*** Opening of EXERCISE INPUTS ***
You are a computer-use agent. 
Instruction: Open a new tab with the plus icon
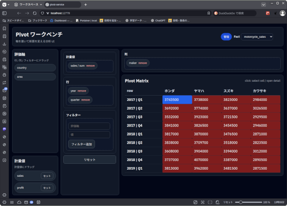[86, 4]
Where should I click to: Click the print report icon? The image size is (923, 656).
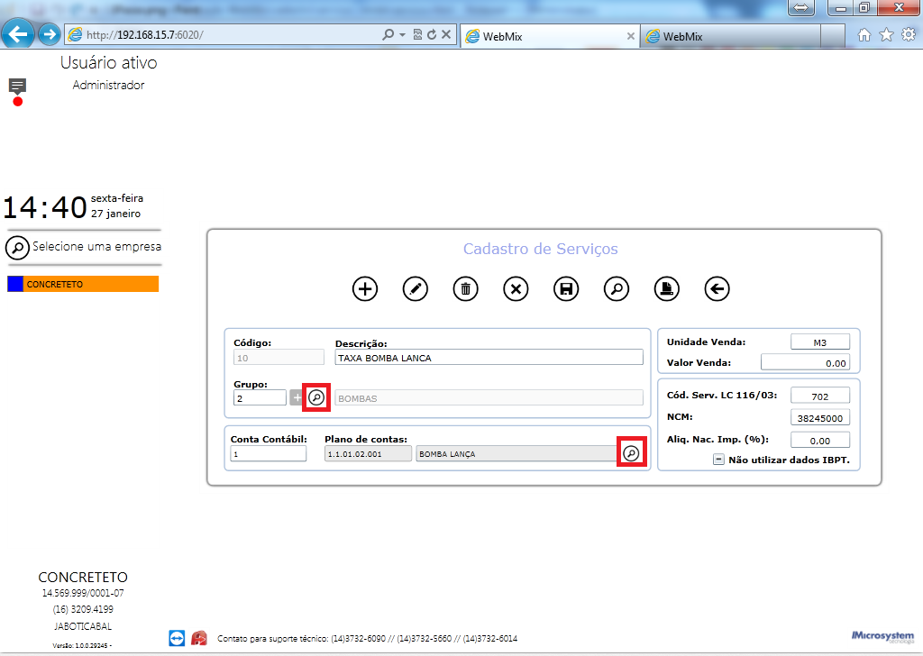[x=667, y=289]
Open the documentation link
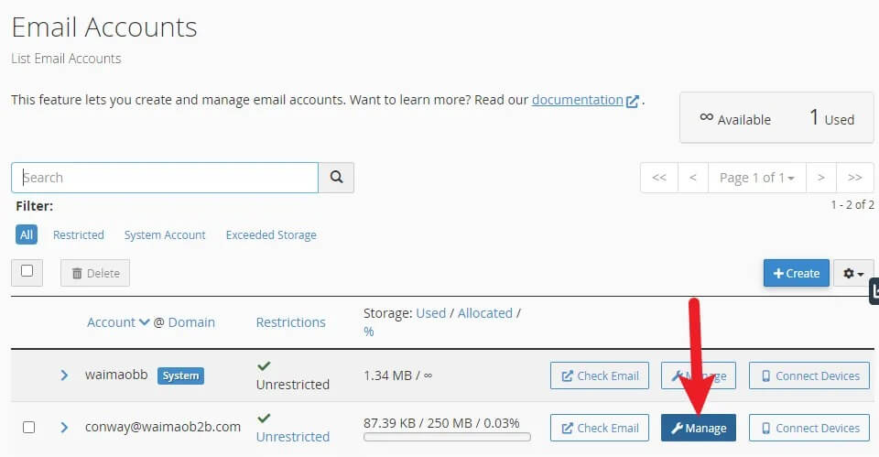This screenshot has width=879, height=457. coord(578,100)
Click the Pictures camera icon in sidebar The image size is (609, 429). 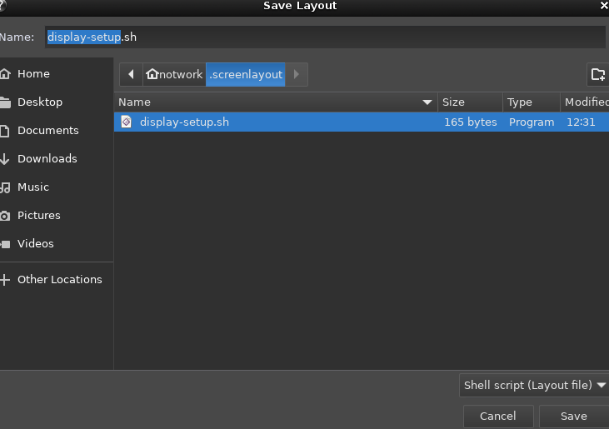tap(5, 216)
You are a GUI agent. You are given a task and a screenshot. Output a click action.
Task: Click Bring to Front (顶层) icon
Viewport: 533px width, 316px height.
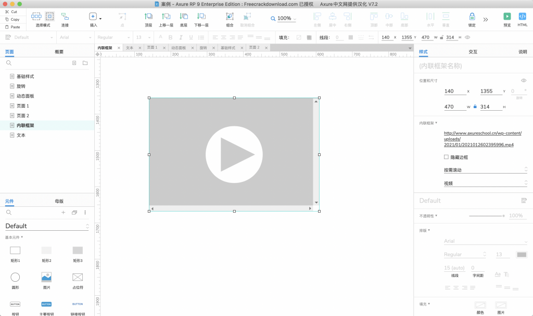tap(148, 17)
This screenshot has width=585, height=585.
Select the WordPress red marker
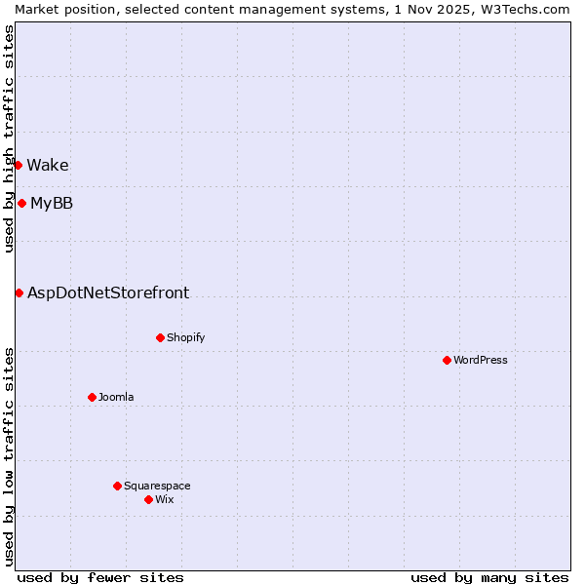[447, 360]
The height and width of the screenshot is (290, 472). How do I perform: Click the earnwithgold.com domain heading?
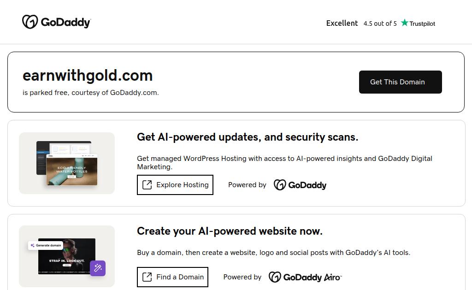(x=88, y=76)
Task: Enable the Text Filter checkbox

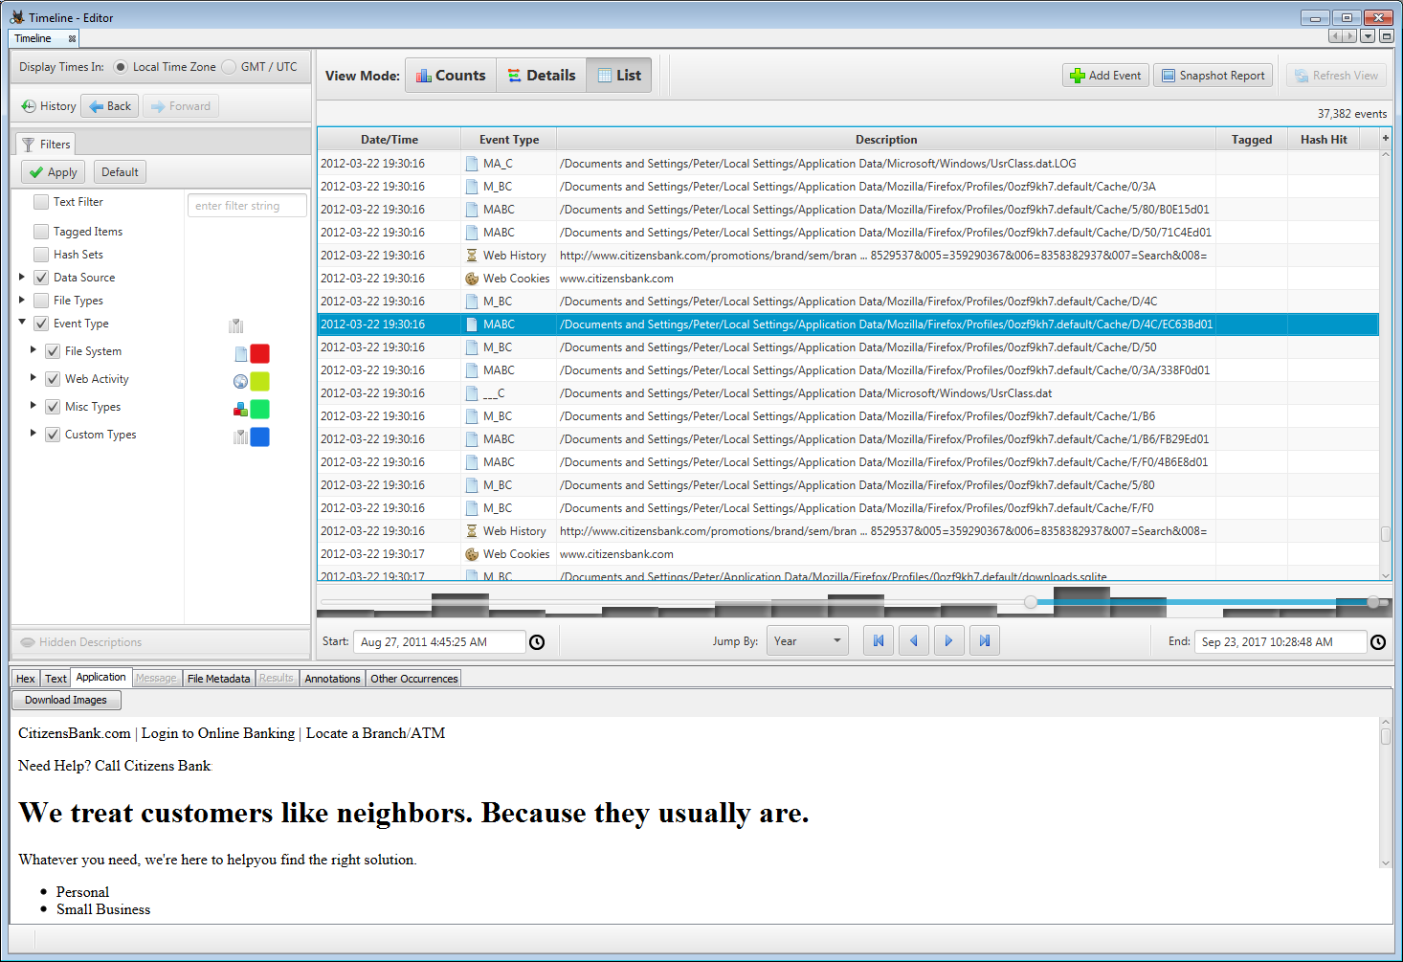Action: (x=41, y=201)
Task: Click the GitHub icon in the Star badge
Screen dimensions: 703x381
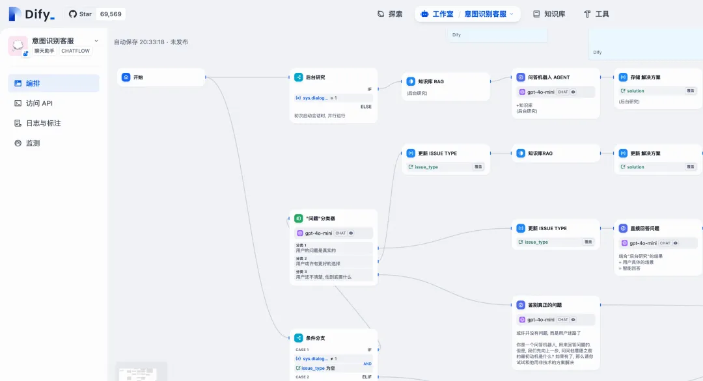Action: [x=71, y=13]
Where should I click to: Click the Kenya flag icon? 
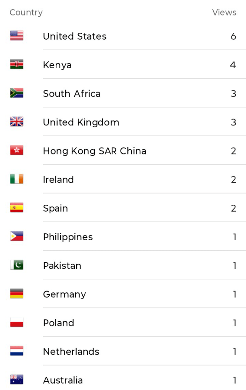click(x=16, y=64)
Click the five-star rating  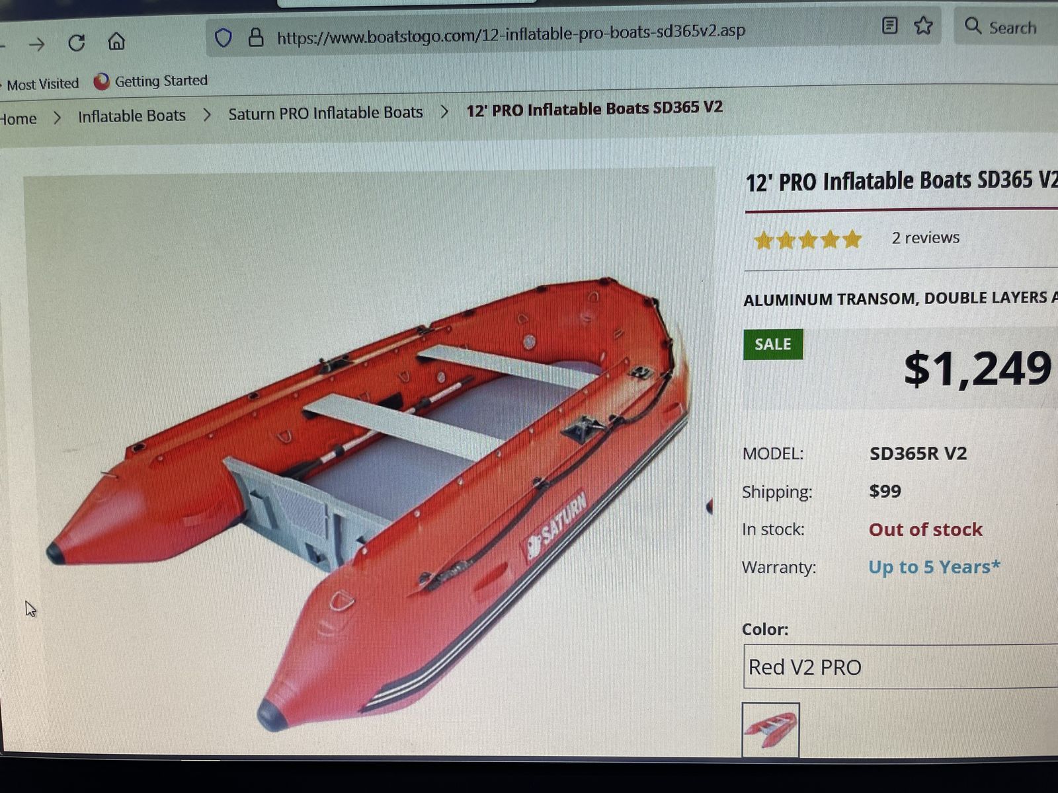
*** Close of EXERCISE INPUTS ***
= TASK REQUIREMENTS =
Everything from the line containing "Viewport: 533px width, 316px height." through the last line of the entries is to be output exactly as written, minus any pictures.

= ANSWER FOR THIS EXERCISE =
Viewport: 533px width, 316px height.
tap(148, 17)
This screenshot has width=585, height=585.
Select the WordPress red marker
[447, 360]
The height and width of the screenshot is (290, 472). How do I perform: Click the earnwithgold.com domain heading?
(x=88, y=76)
Task: Enable the Text Filter checkbox

Action: (x=41, y=201)
Task: Click the GitHub icon in the Star badge
Screen dimensions: 703x381
Action: [x=71, y=13]
Where should I click to: Click the Kenya flag icon? 
click(x=16, y=64)
Click the five-star rating  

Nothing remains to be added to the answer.